White Oleander quotes

  • Astrid: How long were you gone?

    Ingrid: About a year, give or take a few months.

    Astrid: My God.

    Ingrid: You're not asking the right question. Don't ask me why I left. Ask me why I came back.

    Astrid: You should have been sterilized.

    Ingrid: I could have left you there, but I didn't. Don't you understand? For once, I did the right thing! When I came back, you knew me. You were sitting by the door, and you looked up, and you reached for me. It was as if you had been waiting for me all along.

    Astrid: I was always waiting for you, mother. That's the constant in my life. Waiting for you. Will you come back? Will you forget that you tied me in front of a store or left me on a bus?

    Ingrid: Are you still waiting?

    Astrid: No. I stopped when Claire showed me what it felt like to be loved. What did you think, that I would amuse you? That's what babies are like, mother. What'd you think? We'd exchange thoughts on Joseph Brodsky?

    Ingrid: I thought Klaus and I would live happily ever after. That's what I thought, Adam and Eve in a vine-covered shack. I must have been out of my mind.

    Astrid: You were in love with him.

    Ingrid: YES, I was in love with him. ALRIGHT? I was in love with him, and baby makes three, and all that crap!

    Astrid: Then why did you leave him? Why did you leave him?

    Ingrid: I didn't leave him! He left me. You wanna know about your father? He left us when you were six months old for another woman, and I never saw him again until he showed up looking for you when you were eight years old.

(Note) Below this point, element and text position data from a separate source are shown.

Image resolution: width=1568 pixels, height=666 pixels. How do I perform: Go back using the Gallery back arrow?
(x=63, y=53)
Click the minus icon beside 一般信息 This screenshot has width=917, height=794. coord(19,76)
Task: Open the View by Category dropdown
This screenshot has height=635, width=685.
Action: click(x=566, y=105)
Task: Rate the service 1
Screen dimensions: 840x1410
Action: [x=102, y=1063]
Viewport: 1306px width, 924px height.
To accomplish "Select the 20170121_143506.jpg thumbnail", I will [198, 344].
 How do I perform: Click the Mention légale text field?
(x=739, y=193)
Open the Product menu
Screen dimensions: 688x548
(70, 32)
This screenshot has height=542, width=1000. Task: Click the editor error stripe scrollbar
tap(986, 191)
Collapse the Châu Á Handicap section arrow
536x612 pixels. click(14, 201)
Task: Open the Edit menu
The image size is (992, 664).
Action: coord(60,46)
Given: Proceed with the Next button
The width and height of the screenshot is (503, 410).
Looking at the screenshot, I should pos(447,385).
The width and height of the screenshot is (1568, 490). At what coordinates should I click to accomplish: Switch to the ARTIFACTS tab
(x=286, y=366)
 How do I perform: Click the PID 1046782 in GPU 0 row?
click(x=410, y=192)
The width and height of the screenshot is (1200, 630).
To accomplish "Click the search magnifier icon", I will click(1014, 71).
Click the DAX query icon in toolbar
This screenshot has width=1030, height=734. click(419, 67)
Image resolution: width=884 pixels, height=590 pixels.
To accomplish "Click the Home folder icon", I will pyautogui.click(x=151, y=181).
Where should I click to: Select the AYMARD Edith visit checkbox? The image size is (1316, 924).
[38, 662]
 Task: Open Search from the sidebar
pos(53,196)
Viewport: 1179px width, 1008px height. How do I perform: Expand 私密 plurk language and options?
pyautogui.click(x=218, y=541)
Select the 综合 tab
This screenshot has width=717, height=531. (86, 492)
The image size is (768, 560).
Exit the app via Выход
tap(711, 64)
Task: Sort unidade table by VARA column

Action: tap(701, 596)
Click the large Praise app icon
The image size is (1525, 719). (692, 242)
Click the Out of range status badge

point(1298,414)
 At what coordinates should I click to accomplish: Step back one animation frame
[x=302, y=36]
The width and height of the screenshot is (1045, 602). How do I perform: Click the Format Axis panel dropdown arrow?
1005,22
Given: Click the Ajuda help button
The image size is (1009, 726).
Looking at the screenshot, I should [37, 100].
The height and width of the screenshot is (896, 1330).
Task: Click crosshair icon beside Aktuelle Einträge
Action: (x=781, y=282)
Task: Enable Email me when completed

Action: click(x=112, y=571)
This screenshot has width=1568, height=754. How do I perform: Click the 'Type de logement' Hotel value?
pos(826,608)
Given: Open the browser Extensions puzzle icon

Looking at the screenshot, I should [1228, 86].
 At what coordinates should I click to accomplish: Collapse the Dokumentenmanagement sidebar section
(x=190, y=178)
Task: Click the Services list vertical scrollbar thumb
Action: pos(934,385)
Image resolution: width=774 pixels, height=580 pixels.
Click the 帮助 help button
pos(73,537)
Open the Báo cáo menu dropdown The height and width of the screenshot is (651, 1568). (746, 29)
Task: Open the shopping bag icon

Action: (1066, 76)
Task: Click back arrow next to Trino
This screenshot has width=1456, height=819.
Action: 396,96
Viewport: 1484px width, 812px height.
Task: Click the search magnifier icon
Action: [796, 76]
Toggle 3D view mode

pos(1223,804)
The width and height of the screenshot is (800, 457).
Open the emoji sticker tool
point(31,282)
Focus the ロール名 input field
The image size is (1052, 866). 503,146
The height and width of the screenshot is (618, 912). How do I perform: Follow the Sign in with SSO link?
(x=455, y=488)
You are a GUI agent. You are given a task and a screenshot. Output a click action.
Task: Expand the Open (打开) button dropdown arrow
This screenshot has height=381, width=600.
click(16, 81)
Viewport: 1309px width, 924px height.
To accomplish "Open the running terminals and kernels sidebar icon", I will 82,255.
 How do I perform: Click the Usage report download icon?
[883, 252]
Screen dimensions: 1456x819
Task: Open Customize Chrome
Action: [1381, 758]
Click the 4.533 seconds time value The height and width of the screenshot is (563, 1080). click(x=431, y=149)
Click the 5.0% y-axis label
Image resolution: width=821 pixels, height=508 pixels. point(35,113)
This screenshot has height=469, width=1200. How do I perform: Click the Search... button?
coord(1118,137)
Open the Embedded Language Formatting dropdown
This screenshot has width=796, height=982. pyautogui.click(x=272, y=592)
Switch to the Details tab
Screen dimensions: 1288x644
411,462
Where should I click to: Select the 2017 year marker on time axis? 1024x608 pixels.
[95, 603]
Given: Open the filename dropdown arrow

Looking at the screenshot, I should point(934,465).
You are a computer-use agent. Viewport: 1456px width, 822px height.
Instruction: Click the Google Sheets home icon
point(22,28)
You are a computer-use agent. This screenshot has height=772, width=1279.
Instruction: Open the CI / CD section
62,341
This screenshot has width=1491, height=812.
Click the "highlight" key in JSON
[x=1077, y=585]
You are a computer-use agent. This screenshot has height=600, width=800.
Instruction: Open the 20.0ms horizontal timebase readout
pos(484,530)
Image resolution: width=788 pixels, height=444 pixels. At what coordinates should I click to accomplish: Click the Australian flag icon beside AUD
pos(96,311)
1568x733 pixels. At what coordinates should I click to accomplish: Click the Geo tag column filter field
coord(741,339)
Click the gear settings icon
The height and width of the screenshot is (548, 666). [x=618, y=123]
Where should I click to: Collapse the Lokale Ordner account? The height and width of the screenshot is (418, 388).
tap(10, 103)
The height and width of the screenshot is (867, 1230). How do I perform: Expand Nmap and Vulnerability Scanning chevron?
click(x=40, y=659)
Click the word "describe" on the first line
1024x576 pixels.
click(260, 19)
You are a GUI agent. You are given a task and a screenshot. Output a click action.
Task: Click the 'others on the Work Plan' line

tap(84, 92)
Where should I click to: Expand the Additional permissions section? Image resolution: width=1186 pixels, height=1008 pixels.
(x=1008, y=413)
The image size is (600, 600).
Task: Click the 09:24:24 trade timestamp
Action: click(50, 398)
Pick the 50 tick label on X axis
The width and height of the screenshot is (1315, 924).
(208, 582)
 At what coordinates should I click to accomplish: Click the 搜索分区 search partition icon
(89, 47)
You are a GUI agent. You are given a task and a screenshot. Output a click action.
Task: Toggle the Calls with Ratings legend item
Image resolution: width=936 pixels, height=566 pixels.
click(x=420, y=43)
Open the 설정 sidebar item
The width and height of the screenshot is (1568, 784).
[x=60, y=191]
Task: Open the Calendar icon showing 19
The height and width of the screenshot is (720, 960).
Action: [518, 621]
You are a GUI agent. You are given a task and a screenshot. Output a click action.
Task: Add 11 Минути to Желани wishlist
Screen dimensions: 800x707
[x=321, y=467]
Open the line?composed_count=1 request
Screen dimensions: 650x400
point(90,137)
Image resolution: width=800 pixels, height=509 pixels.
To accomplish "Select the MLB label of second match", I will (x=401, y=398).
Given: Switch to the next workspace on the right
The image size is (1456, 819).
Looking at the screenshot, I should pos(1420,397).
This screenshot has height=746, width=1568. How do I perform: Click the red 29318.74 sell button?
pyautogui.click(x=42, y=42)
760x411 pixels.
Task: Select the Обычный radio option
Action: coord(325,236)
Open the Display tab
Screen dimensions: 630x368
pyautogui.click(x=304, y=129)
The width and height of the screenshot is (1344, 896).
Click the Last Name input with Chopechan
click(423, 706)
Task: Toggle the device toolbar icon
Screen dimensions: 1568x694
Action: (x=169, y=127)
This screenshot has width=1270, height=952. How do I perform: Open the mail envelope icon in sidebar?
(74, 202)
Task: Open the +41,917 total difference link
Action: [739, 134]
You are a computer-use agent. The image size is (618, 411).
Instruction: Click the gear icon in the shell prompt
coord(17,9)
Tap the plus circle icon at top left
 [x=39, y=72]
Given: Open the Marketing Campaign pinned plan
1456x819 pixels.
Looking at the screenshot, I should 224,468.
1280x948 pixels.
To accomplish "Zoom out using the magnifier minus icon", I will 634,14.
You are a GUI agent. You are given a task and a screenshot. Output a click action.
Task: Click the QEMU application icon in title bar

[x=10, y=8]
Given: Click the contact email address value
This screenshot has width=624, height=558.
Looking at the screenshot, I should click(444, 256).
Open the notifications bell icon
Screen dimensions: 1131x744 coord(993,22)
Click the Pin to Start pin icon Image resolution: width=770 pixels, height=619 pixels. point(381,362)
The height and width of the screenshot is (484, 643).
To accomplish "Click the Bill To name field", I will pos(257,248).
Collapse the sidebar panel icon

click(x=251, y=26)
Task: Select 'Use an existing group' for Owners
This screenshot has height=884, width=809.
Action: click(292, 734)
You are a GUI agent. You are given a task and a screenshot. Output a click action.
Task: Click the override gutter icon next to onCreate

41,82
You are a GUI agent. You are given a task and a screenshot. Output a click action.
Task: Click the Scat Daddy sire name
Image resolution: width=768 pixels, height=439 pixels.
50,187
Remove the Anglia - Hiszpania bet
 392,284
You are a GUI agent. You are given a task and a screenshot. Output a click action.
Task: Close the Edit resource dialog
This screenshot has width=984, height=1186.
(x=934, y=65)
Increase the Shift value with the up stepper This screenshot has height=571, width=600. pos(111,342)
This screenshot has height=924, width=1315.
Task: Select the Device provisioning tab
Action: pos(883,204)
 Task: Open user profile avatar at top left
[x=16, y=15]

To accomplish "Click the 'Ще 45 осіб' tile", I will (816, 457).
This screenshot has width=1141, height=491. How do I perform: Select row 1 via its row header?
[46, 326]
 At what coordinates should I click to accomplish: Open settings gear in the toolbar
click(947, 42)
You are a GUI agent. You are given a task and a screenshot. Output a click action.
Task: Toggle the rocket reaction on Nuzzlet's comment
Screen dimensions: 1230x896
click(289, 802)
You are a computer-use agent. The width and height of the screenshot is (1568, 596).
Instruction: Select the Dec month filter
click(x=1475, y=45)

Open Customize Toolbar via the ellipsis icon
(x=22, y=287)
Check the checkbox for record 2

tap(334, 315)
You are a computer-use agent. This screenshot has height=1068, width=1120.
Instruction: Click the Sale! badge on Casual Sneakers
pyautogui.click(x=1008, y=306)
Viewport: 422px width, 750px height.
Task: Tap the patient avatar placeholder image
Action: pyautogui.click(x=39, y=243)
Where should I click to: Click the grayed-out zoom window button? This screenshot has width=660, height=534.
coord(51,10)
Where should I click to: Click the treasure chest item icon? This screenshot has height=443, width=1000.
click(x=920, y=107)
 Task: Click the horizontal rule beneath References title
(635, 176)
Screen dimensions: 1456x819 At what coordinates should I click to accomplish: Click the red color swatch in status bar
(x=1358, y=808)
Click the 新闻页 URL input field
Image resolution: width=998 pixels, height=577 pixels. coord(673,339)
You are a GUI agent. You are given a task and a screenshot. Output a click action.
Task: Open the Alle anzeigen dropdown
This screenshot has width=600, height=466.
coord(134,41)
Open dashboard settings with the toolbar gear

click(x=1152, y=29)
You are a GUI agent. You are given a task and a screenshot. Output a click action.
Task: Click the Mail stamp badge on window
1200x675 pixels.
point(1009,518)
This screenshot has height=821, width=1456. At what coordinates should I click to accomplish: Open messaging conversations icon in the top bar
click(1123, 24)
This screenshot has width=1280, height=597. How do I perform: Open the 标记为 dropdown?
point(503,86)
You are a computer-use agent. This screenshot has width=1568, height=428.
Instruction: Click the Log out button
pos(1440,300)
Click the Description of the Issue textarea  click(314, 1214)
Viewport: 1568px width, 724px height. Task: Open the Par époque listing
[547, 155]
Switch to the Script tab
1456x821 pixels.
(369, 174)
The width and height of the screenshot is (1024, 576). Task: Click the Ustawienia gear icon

    Astrid: He came to see me?

    Ingrid: Yes, he came to see you but it was a little late, wasn't it? Why should I let him see you after what he did to me?

    Astrid: Because it wasn't about you! It was about me, and I wanted to see him! My whole life, I've wanted to see him. That decision was MINE, not yours. Everything's always been about you, never about me. I knew you were gonna kill Barry, but you didn't even care. You didn't give a damn about what that would do to me. I'll say whatever Susan wants me to say, but I gotta get outta here.

    Ingrid: No! No, no, no. You don't just walk away from me. I made you, I'm in your blood. You don't go anywhere until I let you go!

    Astrid: Then let me go. You look at me and you don't like what you see, but this is the price, mother. The price of belonging to you.

    Ingrid: If I could, I'd take it all back. I would.

    Astrid: Then tell me you don't want me to testify. Tell me you don't want me like this. Tell me you would sacrifice the rest of your life to have me back the way I was.

  • [last lines]

    Astrid: No matter how much she damaged me... no matter how flawed she is... I know my mother loves me.